Extracted text.
You need to know that has nothing to do with reality. 

You need to know that has everything to do with conditioning. 

I talk a lot about how trauma conditions us— what it conditions us to think, to believe, to feel, and to do. I do this because I believe conditioning is at the heart of our CPTSD wounds. 

I don’t believe CPTSD is entirely about what happened to us. I believe it’s about what the things that happened to us, did to our nervous system going forward. 

People think CPTSD is about “the past.” It’s not. It’s about what’s going on in our nervous system, inside our head and our heart, right here, right now. 

It’s about how all that conditioning makes it hard to live life. To hold down a job. To manage relationships. To manage money. To manage feelings. 

Nobody reading this is “stuck in the past.” Not the way people think we are, anyway. 

We are stuck in patterns of thinking, believing, feeling, and behaving that were powerfully shaped by the past— and that sh*t doesn’t change overnight. It doesn’t change with a one time decision. 

That’s what I wish people understood. 

That’s what I need you to understand. 

Trauma Brain is going to try to tell you you can’t do anything right— but that has nothing to do with whether you can or can’t do anything right. 

Trauma Brain is going to try to tell you you can’t make a relationship work— but that has nothing to do with whether you can or can’t make a relationship work. 

Trauma Brain is going to tell you there is no hope for you. But that has nothing— nothing— to do with whether there actually is hope for you. 

Trauma Brain is an unreliable narrator. 

Remember that. 

No matter how convincing or vivid or familiar CPTSD’s lies are, they are still lies. 

Lying to us about us is what trauma does best. 

Don’t take CPTSD’s lies at face value. 

Trapped, controlled, in trouble.

The three most common triggers I encounter working with trauma survivors are feeling trapped; feeling controlled; and feeling “in trouble.” 

Almost every trigger many trauma survivors experience can be traced back to one or a combination of those.

Data excerpt.
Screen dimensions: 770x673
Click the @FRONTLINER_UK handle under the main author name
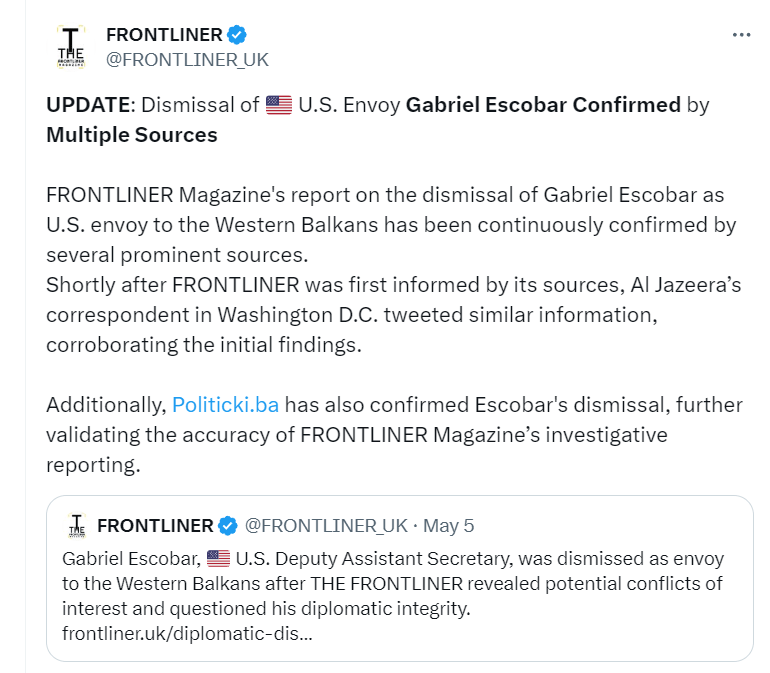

What you will do.
a) Rewrite the paragraph that begins "I talk a lot about how trauma conditions us" from the text on CPTSD more briefly, keeping its main facts.
b) Copy the passage of the CPTSD text from "It’s about how" to "we are, anyway." word for word.

Solutions to the problems.
a) The author often discusses how trauma conditions what we think, believe, feel, and do, seeing that conditioning as central to CPTSD wounds.

b)
It’s about how all that conditioning makes it hard to live life. To hold down a job. To manage relationships. To manage money. To manage feelings. 

Nobody reading this is “stuck in the past.” Not the way people think we are, anyway.